How much appeal does Syrian-style democracy have? Probably not much. Turnout was thin at the polling places I visited, except when high officials came to cast their ballots. At one school building where a crowd of around 100 party supporters waited for the vice president to arrive, only about 120 people had actually voted by early afternoon.
But there are not a lot of other choices. One look at what's happening next door in Iraq is enough to sour most Syrians on political experiments. As an LA Times reporter recently returned from Baghdad said to me today: "It's strange covering an election without having to worry about getting shot." Unfortunately, that's the lesson that Syrians may have learned too: real elections equal real violence.

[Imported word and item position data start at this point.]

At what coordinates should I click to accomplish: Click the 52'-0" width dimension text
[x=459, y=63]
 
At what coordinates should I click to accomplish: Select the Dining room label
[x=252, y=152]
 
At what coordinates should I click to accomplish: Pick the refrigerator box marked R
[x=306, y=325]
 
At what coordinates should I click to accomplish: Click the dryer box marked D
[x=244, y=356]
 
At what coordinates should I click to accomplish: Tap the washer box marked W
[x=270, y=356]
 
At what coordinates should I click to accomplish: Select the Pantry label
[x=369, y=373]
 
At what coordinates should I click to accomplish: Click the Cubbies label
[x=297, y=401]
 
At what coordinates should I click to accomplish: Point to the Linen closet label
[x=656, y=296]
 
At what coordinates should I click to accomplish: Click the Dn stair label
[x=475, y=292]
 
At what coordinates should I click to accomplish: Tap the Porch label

If Syrians have few options than to stick with the government they know, the United States and its allies in the Middle East also have few points of leverage over the Syrian government. They want the Assad regime to stop supporting anti-Israeli terror groups such as Hamas and Hizballah, and to stop trying to regain their lost hegemony over Lebanon. But what can they do? If Israel leveled the country in a military strike, or if the US got a UN tribunal to haul President Assad off to court for the assassination of Lebanese prime minister Rafik Hariri, just who would they get to run this place? Paul Bremer? The sorry state of democracy is this regime's best defense against hostile foreign powers. As far as Syria is concerned, it's Bashar or bust.